▶ [Task prompt]: From the first line to the last, write out the data below exactly.

▶ [Provided information]:
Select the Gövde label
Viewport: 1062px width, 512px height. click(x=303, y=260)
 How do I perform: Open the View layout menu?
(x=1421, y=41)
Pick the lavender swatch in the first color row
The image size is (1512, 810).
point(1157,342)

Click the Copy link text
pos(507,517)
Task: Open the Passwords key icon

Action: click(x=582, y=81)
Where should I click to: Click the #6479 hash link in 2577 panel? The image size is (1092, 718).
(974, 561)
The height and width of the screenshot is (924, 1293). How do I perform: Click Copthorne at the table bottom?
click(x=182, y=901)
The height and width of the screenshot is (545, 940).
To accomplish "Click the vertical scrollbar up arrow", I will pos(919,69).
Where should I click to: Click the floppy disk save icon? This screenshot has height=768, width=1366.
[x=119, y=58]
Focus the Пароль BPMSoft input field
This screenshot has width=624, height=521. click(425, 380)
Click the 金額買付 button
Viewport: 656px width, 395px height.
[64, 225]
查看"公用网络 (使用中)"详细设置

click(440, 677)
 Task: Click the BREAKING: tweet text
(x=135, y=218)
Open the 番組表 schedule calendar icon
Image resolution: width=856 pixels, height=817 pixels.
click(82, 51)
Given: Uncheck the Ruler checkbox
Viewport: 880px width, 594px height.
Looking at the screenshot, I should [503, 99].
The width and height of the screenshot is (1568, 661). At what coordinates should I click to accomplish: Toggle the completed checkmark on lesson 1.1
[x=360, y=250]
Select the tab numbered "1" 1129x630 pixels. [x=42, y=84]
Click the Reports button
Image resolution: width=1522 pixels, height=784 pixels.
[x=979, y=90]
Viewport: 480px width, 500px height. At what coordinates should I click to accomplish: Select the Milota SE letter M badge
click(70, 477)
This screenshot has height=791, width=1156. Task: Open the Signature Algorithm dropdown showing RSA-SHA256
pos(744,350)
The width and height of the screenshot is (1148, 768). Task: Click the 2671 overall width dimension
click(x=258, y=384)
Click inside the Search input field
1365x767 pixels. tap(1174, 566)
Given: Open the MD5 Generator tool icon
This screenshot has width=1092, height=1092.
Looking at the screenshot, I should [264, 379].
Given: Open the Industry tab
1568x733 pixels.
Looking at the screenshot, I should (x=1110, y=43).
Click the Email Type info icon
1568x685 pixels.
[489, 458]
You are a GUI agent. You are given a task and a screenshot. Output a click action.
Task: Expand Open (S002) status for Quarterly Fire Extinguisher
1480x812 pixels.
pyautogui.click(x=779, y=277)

▶ [Exercise output]:
Select the Gövde label
Viewport: 1062px width, 512px height. click(x=303, y=260)
 How do I perform: Open the View layout menu?
(x=1421, y=41)
Pick the lavender swatch in the first color row
The image size is (1512, 810).
point(1157,342)

Click the Copy link text
pos(507,517)
Task: Open the Passwords key icon

Action: click(x=582, y=81)
Where should I click to: Click the #6479 hash link in 2577 panel? The image size is (1092, 718).
(974, 561)
The height and width of the screenshot is (924, 1293). How do I perform: Click Copthorne at the table bottom?
click(x=182, y=901)
The height and width of the screenshot is (545, 940).
To accomplish "Click the vertical scrollbar up arrow", I will pos(919,69).
Where should I click to: Click the floppy disk save icon? This screenshot has height=768, width=1366.
[x=119, y=58]
Focus the Пароль BPMSoft input field
This screenshot has width=624, height=521. click(425, 380)
Click the 金額買付 button
Viewport: 656px width, 395px height.
[64, 225]
查看"公用网络 (使用中)"详细设置

click(440, 677)
 Task: Click the BREAKING: tweet text
(x=135, y=218)
Open the 番組表 schedule calendar icon
Image resolution: width=856 pixels, height=817 pixels.
click(82, 51)
Given: Uncheck the Ruler checkbox
Viewport: 880px width, 594px height.
Looking at the screenshot, I should [503, 99].
The width and height of the screenshot is (1568, 661). At what coordinates should I click to accomplish: Toggle the completed checkmark on lesson 1.1
[x=360, y=250]
Select the tab numbered "1" 1129x630 pixels. [x=42, y=84]
Click the Reports button
Image resolution: width=1522 pixels, height=784 pixels.
[x=979, y=90]
Viewport: 480px width, 500px height. At what coordinates should I click to accomplish: Select the Milota SE letter M badge
click(70, 477)
This screenshot has height=791, width=1156. Task: Open the Signature Algorithm dropdown showing RSA-SHA256
pos(744,350)
The width and height of the screenshot is (1148, 768). Task: Click the 2671 overall width dimension
click(x=258, y=384)
Click inside the Search input field
1365x767 pixels. tap(1174, 566)
Given: Open the MD5 Generator tool icon
This screenshot has width=1092, height=1092.
Looking at the screenshot, I should [264, 379].
Given: Open the Industry tab
1568x733 pixels.
Looking at the screenshot, I should (x=1110, y=43).
Click the Email Type info icon
1568x685 pixels.
[489, 458]
You are a GUI agent. You are given a task and a screenshot. Output a click action.
Task: Expand Open (S002) status for Quarterly Fire Extinguisher
1480x812 pixels.
pyautogui.click(x=779, y=277)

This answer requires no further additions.